October 14, 2025 - 7:00am

There’s a line about Nigel Farage that the Blue Labour guru Lord Glasman likes to use. At the Labour Party conference last month, when I asked the peer if he was tempted to lend his support to Reform UK’s insurgency in working-class, former Labour heartlands, he told me that the turquoise army’s frontman was “a saloon-bar Thatcherite”.

This is an attack line Labour has repeatedly articulated in largely vain attempts to discredit the party which has now led in more than 100 consecutive independent polls. Led By Donkeys, the Centrist Dad archetype’s campaign group of choice, has advertised Farage’s support for Trussonomics as evidence of the Reform leader’s dangerous ideological combination of free-market, small-state ideological rigidity and fiscal incontinence.

But all this is changing. While Reform’s 2024 manifesto contained £90 billion in unfunded tax cuts, plus another £50 billion in spending increases, the party has now committed to front-loading Budget savings before implementing tax reductions, promising a fully costed manifesto before the next election.

What’s more, contrary to many Reform figures’ political roots on the Brexiteer, libertarian Right, Farage is now pivoting in another direction, towards a more big-state, interventionist economic model. He has expressed support for industrial policy, the nationalisation of the steel industry, national ownership of utilities, the reopening of the coal mines (with a Government stake in their operations), and a welfarist turn with opposition to the winter fuel and two-child benefit cuts. He’s even expressed his admiration for fellow anti-establishment outsider Arthur Scargill. Zia Yusuf, the party’s head of policy, has posted approvingly about China’s success in delivering major infrastructure projects at breakneck speed. These are not the pronouncements of Hayekian or Friedmanite dogmatists.

It’s this latter trend line, of Reform’s steady Leftward tilt, that has led Conservative politicians and columnists to accuse Farage of being “a socialist”. Matthew Syed, the former UK table tennis champion and political commentator, used his time up at the Conservative conference pulpit to link Farage’s “socialism” to his advocacy for high deficits and spiralling debt. If these are the criteria for a socialist political economy, then that would make Ronald Reagan and Donald Trump the most Left-wing politicians the US has seen for several decades.
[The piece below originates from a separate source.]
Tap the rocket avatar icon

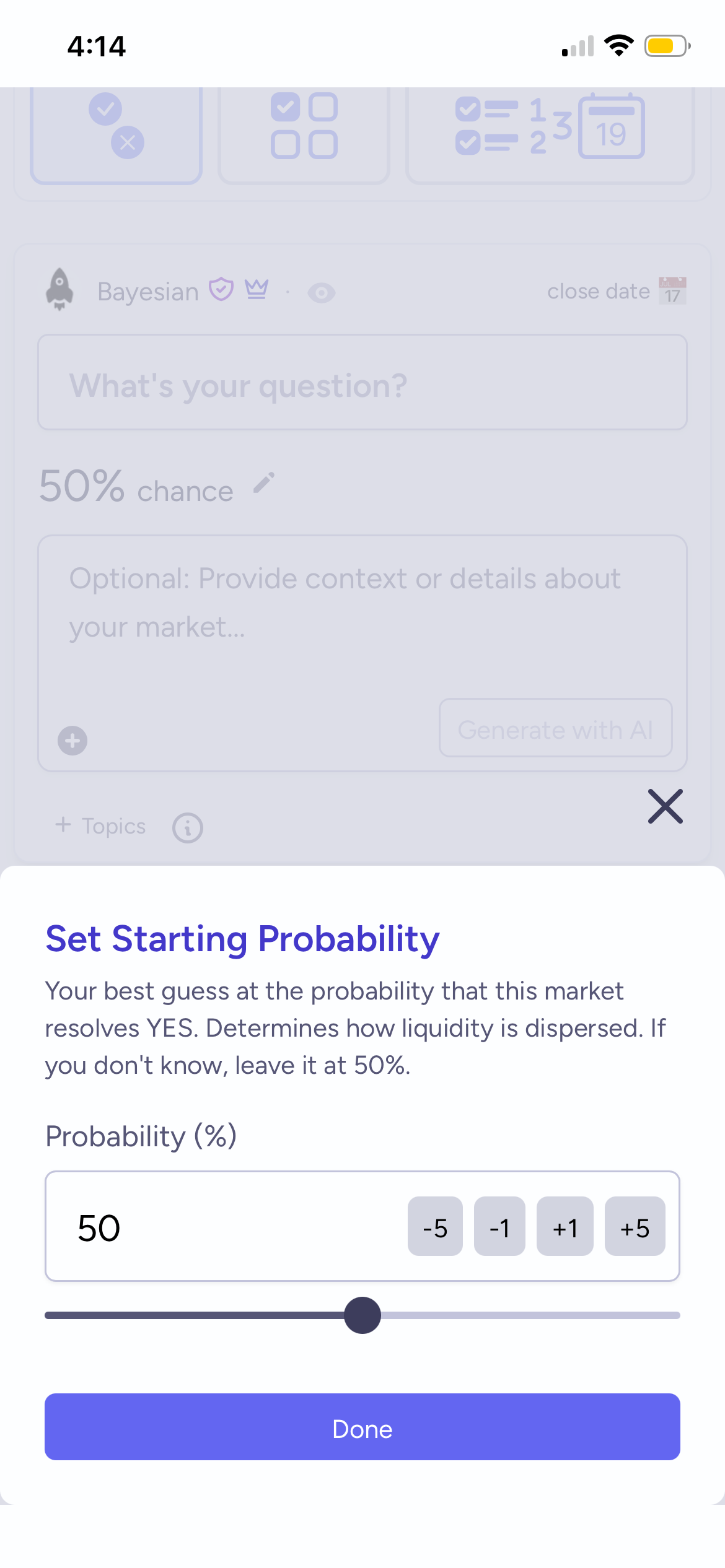(60, 290)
While this is patently absurd, the intended audience for these claims isn’t the broader public, for whom abstract ideological debates hold little resonance. Instead, politicians are speaking to the true-blue Tory faithful, fully aware that many will be looking at polling and considering jumping ship.

Farage’s policy evolution should be viewed in this context. While he is now in the ascendancy, as an election looms (and if the poll lead holds), he’ll find himself under increasing pressure to set out his party’s nitty-gritty detail, and go beyond merely embodying pie-and-pint patriotism and common-sense politics.

And so he has landed in the territory of the median British voter, and in the land of continental populist comrades including Victor Orbán, Poland’s Law and Justice Party, and Marine Le Pen’s Rassemblement National. Broadly speaking, this positioning can be summed up as Right on culture and Left on economics. The public doesn’t want spendthrift profligacy, to be sure. But they do expect a protective, active state, one that shields a tired populace from the headwinds of a half-century of liberal globalisation. That is the direction in which a shape-shifting Farage is taking his Reform roadshow.


Jonny Ball is a Contributing Editor at UnHerd. He formerly wrote under the name Despotic Inroad.